第41話 女。第2コードの解放。

 ついにその時が来た。


 ここ1ヶ月の慌ただしさと言ったら、言葉では言い表せないほど忙しかった。

 1日の睡眠時間が数時間の日もよくあった。

 100台以上あるコンピュータの接続作業加えて、攻撃用のプログラムの見直し。

 それと高橋さんと弁護士さん、それと知宏さんからこれからの法律に関しての方向性の相談に対する受け答え。

 私達しか両地域にすんだが経験がない為に、どのような方向性が最も良いか細かく聞かれた。

 そして、3人が出した結論に、私達は最初はお断りしていた。

 それは、私達を一時的に両地域の総代にする事だった。

 これには開いた口が塞がらなかった。


「高橋さんと知宏さんに相談した結果、もう結論が出ているのよ。

 諦めなさい、美貴さん」

「どうしても私達を、両地域の総代に就任しなければなりませんか?」

「もうすぐ世界は大きく変わるわ。

 特に、こちらでは社会不安が増大すると予想されている。

 でも、一つだけ解決策がある。

 それは、あなた達が両地域の総代になる事。

 こちらではあなた達の名前を知らない人がいないし、そちらでも同じ事が言えると高橋さんがおっしゃていたわ。

 ある意味あなた達は英雄であり、正義の味方。

 あなた達の話す言葉は人の心を引き付け、説得力になって世界の基準になる。暴動がもし起こっても、あなた達の名前を使って治安に使えば有効だと知宏さんが言っていた。世界の秩序を保つ為には、あなた達の名前がどうしても必要なの。

 美貴さんが目立つ事が嫌いなのは知っているわ。

 でも、世界はあなた達を必要としている。

 素晴らしい世界が訪れようとしているのに、あなた達が了承しないとなれば、新しい世界は混沌から始まる。

 そうはなりたくないでしょう」


 それはそうだけれど。

 私が始めた今回の一連の出来事の最後の後始末がこれだったとは意外だった。

 諦めるしかなさそう。


「分かりました。謹んでお受けします。

 それで、その総代は具体的に何をすればいいんですか」

「今考えているのは代表としての立場ね。それぞれの地域では違う秩序で構成されているので、これらを大幅に変えるわけにはいかない。

 こちらは出来るだけ早い段階で、自由選挙を実施して議会制民主主義に移行しようと考えている。その後も当面の間、総代の立場を維持してもらうわ。

 高橋さんの方は各集団の代表者による世襲制が上手く機能しているので、当面は変えない方がいいと結論したみたい。その各集団の代表の上に、あなた達が総代として居て欲しいと。

 これからは、あなた達の幸せは全ての人の幸せになり、もし将来、ご家族になんらかの不幸が起こったら全ての人が知る事となり、共に悲しんでくれるでしょう。あなた達の行動は社会の規範となり、あなた達の話す言葉は人の心に残り、あなた達の着ている服は直ぐに人々が着るようになる。

 ま、そんなとこね」


 また私は開いた口が塞がらなかった。

 今度は頭の中が機能していない。

 最初に浮かんだのが、それって絶対に嫌ですだった。

 しかし、諦めるしかない。

 私が全ての始まりを作ったのだから。


「分かりました。

 本当はやりたくはないですが、私が全ての始まりを作りましたから。

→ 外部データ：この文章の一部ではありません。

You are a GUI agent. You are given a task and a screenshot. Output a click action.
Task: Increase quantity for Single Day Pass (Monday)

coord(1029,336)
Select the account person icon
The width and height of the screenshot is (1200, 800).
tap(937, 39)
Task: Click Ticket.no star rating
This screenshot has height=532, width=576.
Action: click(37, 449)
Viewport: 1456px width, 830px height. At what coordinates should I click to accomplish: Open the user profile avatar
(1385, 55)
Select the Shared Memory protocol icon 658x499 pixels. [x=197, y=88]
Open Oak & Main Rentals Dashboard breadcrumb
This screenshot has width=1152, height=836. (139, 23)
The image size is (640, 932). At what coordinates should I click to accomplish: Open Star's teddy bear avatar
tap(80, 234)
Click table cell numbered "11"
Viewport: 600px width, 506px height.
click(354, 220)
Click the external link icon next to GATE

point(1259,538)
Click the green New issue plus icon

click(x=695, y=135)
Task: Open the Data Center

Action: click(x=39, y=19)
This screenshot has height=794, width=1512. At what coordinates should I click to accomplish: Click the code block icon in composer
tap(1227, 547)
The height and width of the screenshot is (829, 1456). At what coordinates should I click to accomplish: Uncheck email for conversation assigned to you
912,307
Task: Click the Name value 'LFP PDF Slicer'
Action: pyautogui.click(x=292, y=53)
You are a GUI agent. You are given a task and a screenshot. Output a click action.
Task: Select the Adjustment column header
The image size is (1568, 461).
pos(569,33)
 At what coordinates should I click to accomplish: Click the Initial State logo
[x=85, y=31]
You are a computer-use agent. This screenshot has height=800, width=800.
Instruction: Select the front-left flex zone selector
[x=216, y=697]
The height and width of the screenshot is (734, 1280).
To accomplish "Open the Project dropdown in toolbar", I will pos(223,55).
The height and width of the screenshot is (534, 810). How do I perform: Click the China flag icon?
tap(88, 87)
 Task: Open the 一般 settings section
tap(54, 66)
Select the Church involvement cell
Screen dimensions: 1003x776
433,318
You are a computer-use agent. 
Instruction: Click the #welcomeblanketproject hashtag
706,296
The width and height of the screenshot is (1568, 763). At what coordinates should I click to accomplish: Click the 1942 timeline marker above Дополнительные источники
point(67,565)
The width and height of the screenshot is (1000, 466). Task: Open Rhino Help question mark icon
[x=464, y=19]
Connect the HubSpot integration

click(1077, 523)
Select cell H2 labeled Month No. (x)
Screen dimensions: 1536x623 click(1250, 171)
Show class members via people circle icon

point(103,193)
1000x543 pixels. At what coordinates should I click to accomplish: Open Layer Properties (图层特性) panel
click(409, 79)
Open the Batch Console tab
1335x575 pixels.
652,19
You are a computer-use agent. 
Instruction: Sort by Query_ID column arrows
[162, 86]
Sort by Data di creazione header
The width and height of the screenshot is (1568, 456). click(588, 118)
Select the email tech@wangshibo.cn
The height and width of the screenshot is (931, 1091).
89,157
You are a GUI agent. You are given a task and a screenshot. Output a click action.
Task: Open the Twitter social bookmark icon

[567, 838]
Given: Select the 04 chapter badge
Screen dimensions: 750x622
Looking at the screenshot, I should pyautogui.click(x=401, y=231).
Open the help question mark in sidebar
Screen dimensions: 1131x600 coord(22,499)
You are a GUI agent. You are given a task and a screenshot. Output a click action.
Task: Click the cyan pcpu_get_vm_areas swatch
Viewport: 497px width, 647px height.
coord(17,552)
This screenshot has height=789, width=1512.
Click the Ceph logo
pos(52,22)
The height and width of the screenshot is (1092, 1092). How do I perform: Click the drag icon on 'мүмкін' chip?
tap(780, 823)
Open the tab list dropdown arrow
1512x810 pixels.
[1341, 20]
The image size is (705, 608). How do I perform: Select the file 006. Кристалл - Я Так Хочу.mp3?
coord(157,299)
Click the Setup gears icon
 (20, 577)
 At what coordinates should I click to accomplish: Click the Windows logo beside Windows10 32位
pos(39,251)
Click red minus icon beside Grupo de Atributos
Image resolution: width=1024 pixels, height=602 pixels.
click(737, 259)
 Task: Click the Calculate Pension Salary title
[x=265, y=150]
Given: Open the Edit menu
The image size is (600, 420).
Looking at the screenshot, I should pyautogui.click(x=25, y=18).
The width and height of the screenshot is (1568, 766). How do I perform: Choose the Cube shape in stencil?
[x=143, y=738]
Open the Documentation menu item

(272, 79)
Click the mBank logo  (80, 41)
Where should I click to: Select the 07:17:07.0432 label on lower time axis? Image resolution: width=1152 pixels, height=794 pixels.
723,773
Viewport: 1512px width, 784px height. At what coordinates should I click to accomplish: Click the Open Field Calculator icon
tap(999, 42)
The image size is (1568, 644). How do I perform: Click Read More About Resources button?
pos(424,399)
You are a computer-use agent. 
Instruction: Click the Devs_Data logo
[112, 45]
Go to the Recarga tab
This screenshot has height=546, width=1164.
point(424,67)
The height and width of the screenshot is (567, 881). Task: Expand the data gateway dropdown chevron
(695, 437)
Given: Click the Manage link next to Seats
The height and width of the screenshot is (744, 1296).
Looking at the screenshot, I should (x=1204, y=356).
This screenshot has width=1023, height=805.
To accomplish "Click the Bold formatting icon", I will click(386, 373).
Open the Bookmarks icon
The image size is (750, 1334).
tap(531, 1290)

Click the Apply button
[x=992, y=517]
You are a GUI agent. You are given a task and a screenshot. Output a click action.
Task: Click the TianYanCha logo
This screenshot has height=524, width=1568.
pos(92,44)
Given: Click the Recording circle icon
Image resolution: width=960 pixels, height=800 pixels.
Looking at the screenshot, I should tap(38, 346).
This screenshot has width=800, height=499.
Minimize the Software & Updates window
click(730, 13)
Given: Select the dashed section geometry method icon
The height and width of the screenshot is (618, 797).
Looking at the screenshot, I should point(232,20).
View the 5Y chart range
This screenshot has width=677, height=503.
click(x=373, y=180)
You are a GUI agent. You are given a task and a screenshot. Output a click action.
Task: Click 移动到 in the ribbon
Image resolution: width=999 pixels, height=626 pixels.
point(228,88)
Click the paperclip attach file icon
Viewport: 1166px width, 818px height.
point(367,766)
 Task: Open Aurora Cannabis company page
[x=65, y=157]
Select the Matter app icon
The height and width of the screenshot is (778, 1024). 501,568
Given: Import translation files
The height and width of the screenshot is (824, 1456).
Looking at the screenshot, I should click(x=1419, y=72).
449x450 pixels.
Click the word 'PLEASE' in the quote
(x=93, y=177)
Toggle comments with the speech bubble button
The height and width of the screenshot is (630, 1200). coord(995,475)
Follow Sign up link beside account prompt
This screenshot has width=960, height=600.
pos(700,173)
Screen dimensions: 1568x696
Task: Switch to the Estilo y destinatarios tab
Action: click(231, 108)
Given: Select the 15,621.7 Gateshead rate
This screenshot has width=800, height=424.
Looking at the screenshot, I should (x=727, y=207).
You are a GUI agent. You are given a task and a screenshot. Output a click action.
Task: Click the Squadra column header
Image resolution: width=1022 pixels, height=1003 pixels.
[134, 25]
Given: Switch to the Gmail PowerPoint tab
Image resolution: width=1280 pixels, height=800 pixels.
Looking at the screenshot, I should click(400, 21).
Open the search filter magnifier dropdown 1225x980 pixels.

罰として受けます」

「美貴さん。これは罰ではないわ。

 名誉ある役職ね。誰もが憧れるけれども、あなた達にしか出来ない。

 重い責任が伴うけれども、これ以上のやり甲斐のある事は無いわ。

 私も応援するからかんばって」

「いろいろと気を使って頂き、有難うございます。

 今やっと素直に、総代して務める決心が出来ました。

 これからもよろしくお願いします」

「そんなに堅くならなくてもいいわ。

 そう言えば、私の名前言ってなかったわよね」

「えーと。はい。弁護士さんで今まで通して来ましたから」

「私の名前は麗華。これからは麗華さんと呼んで」

「分かりました。

 それでは麗華さん。明後日が決行日になりますので、お願いします。

 少し恥ずかしいです、弁護士さんをこう呼ぶのは」

「そのうち慣れるわよ。

 第2コードが解放されたら連絡して」

「はい、もちろん。真っ先に連絡します」




 運命の日が訪れた。


 ここには大勢の人達がいる。

 沢山あるコンピュータの前には学生達が座っていた。それに、高橋さんを始め、大きな部屋には見物人が一杯だ。それでも入り切れないので外にも人で溢れている。


「みんな、順次は出来た」

「はい」

「はい」


 あまり元気のない返事が、バラバラに聞こえて来た。

 緊張しているからだろうか?


 歴史的瞬間に、この返事では良くないと思った。

 彼らはこの瞬間をこの先ずっと記憶するのに、この元気のなさはこの場に不適切だ。


「みんな元気ないわね。ちゃんと朝ごはん食べて来た」


 あちこちで笑い声が聞こえる。


「もう一回言うわよ。みんな準備は出来た」

「はい」


 今度は一斉に返事をしたけれど、声が小さい。

 若いのだから最も大きな声が出せるはず。


「声が小さいわよ。もっと大きな声で。みんな準備は出来た」

「はい」

「宜しい。みんな朝ごはんを食べて来たみたいね。


 今度は部屋にいる全員が笑った。

 これでいい。

 準備は全て整った。


「私がカウントダウンしたら一斉に操作を始めて、分かった」

「はい」

「行くわよ。5、4、3、2、1。始めー」


 みんな一斉に操作を始めた。

 私もすかさず自分のコンピュータを操作した。部屋は静まり返っており、キーボードの音だけが聞こえていた。

 しばらくして、私のコンピュータにある表示が現れた。


(第2コードの解放完了)


 やったわ。

 遂に第2コードが解放された。


「みんな聞いて」


 辺りはシーンと静まり返っている。

 私の次の一言を待っている。


「成功したわ。

 第2コードが解放された。

 みんなありがとう」

「おー」


 一斉に感動の声と拍手が聞こえる。

 成功したんだわ、私達。本当に成功したんだ。

 これから、理想の新しい世界が始まる。


 ふと気がつくと、智がこちらに駆けてくる。


「美貴、おめでとう。これはお祝いだ」

「え」


 智は、人前だというのにキスをしてくれた。

 周りでは感動の声がより一層大きくなり、拍手もそれに負けじと大喝采に変わっていった。

 彼のキスは、甘くて、情熱的で、優しいキスだった。